Anne Arundel Haul Seine Fishing Controversy Returns to Legislature
By Cheryl Costello
For the third time, legislators in Annapolis are considering a proposal to allow watermen to fish for bait fish using haul seine nets in Anne Arundel County. Several counties already have haul seine commercial fisheries, but concerns about bycatch has led to this fishing method being banned for decades within the county’s waters.
After the bill floundered last session, its sponsors have made changes to exclude certain contentious waterways. But some environmental-minded anglers say that’s not enough. Kayak angler Brennan Thompson shared videos on Instagram of haul seine net fishing elsewhere in Maryland. He doesn’t want to give the exact location to protect the fishery, but he says it happened a few weeks ago in a Maryland Bay tributary.
“This guy has been in and out of here for the last three days, netting everything,” Thompson narrates a video, showing the net with a number of larger, non-targeted fish trapped in it. He says the haul seine net had several rockfish in it, and they were bleeding trying to escape the net. “There’s a lot of huge bass in it,” he says, zooming in.
Commercial fishermen use the nets to capture smaller, lower food chain fish to sell or use as their own bait, but the wide net sweeps up everything in its path. Bycatch is just one reason opponents are fighting legislation on haul seine nets.
“The way it’s being done is not managing the resource,” says Larry Jennings, a volunteer with Coastal Conservation Association of Maryland. “It’s just ‘go do it whenever you want.’ To properly do it, you would want to know how many fish are in the river.”
Jennings testified virtually in front of the Anne Arundel County delegation on House Bill 1218, which would allow the nets in parts of Anne Arundel County, an area where using haul seine nets has long been banned.
Sponsor Del. Seth Howard (R-30B) says the motivation behind the legislation, “comes from a disparity perspective that I’ve learned about,” referring to watermen who must travel to other parts of the state to buy bait, rather than fish for it right in their own backyard.
Longtime waterman Robert Howes wants to use the nets close to his home on the West River in Shady Side to catch his own bait—and to sell some.

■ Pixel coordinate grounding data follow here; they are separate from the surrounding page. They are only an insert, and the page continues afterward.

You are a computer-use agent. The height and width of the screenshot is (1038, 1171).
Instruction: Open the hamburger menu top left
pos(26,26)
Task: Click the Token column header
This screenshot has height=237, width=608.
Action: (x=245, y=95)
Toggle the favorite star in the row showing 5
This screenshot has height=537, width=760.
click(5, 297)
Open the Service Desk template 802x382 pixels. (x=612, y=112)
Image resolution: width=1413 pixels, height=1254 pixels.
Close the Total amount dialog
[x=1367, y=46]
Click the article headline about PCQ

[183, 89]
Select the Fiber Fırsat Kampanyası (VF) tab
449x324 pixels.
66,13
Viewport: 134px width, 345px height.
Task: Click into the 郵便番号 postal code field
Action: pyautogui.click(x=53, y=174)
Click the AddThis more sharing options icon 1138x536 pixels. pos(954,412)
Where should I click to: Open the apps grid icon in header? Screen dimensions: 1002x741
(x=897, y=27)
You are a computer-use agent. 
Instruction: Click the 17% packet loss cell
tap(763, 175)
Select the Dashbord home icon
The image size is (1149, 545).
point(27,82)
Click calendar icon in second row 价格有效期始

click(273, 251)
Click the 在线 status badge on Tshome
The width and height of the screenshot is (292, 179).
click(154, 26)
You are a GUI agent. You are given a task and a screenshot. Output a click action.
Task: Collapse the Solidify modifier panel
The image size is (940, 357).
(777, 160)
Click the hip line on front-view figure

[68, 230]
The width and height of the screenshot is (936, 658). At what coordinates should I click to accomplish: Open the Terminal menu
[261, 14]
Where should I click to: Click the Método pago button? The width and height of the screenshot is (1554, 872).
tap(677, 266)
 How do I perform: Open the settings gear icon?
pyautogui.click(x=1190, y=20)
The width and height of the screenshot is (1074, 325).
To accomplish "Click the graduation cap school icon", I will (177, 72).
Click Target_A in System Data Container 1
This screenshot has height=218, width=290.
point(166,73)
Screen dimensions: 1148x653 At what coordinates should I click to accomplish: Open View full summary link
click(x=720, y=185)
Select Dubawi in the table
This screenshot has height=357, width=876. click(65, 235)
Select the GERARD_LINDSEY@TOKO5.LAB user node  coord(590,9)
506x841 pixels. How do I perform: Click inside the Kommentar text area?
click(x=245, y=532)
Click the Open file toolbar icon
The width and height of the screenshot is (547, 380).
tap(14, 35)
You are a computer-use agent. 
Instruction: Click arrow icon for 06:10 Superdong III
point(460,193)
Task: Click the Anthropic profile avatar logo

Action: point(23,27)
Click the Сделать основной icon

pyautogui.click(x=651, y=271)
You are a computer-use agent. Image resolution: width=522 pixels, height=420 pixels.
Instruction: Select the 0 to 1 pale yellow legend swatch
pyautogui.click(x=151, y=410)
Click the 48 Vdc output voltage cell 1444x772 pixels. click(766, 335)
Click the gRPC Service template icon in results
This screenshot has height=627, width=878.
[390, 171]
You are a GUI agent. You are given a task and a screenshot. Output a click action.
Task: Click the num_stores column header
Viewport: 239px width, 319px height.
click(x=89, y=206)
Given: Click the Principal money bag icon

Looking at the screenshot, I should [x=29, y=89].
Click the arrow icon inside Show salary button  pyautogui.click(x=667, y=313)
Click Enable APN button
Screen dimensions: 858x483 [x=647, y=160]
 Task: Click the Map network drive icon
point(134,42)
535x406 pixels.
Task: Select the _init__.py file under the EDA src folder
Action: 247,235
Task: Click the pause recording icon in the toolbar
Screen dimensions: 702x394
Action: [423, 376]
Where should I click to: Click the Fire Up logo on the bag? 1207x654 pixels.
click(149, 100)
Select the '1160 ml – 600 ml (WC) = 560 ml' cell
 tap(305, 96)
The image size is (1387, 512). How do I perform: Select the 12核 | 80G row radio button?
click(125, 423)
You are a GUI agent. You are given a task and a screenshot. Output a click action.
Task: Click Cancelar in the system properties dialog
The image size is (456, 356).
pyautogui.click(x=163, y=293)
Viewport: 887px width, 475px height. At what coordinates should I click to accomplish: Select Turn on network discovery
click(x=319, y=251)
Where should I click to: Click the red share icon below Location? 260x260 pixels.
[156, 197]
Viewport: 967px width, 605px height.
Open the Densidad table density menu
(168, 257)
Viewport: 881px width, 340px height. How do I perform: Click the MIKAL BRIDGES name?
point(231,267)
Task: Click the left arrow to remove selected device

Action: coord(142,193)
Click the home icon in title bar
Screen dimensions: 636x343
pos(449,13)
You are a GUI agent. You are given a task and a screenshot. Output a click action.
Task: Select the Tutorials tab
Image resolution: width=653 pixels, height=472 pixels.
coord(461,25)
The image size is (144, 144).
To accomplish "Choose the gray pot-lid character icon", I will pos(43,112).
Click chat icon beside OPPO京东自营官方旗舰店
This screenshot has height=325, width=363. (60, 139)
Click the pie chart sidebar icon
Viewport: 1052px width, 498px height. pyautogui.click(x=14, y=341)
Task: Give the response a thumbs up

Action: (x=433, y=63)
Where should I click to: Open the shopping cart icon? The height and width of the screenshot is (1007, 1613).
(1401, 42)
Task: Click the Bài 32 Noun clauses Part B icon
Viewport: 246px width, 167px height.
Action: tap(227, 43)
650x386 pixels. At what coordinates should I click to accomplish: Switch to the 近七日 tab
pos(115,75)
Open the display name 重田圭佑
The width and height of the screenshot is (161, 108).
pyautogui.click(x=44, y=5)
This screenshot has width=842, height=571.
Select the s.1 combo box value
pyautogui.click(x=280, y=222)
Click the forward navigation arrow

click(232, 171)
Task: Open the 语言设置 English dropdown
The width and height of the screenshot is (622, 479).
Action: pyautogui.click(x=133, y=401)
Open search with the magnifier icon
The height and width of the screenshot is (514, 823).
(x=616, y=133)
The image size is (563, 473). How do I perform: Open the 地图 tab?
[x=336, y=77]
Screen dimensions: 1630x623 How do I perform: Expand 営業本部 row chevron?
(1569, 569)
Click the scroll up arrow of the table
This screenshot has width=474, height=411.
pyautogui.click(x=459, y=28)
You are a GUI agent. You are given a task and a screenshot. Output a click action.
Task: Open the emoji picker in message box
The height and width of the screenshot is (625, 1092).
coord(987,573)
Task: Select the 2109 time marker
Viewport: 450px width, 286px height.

“We are paying the same prices as a guy in Calvert County or on the Eastern Shore. Our license fees are paid the same as they are and we don’t have this [haul seine] fishery in our county. It does hurt us financially because we have to rely on other bait sources. Last year we were driving to Baltimore to get shrimp heads because … we didn’t have a bait supplier right here. We drove to St. Mary’s sometimes to get bait. We drove to Kent Island to get bait. So we were leaving our county when we have the fish here.”
Howes and his wife, Julia, who own Howes Crabs & Seafood, testified in favor of the bill. “The watermen are not interested in depleting the Bay’s resources,” she says. “We are working together with lawmakers and environmental organizations to keep the Bay sustainable.”
Some areas in the proposed legislation last year resulted in a big fight to be excluded from this year’s version. “So just to clarify, there will be no use of haul seine whatsoever in the water, creeks, tributaries or inlets of the Severn River, Lake Ogleton, Whitehall Bay. Also based on these conversations and concerns I will propose an amendment which I am currently drafting to exclude the Magothy River,” Howard says.
In a statement, a Maryland Department of Natural Resources spokeswoman says they have not taken a position on the haul seine bill this year. She adds, “There is not a legal bycatch of oversized striped bass. In the haul seine fishery there isn’t a time limit for emptying the net.”
The delegation is expected to vote this Friday to determine if it will move on to a committee hearing.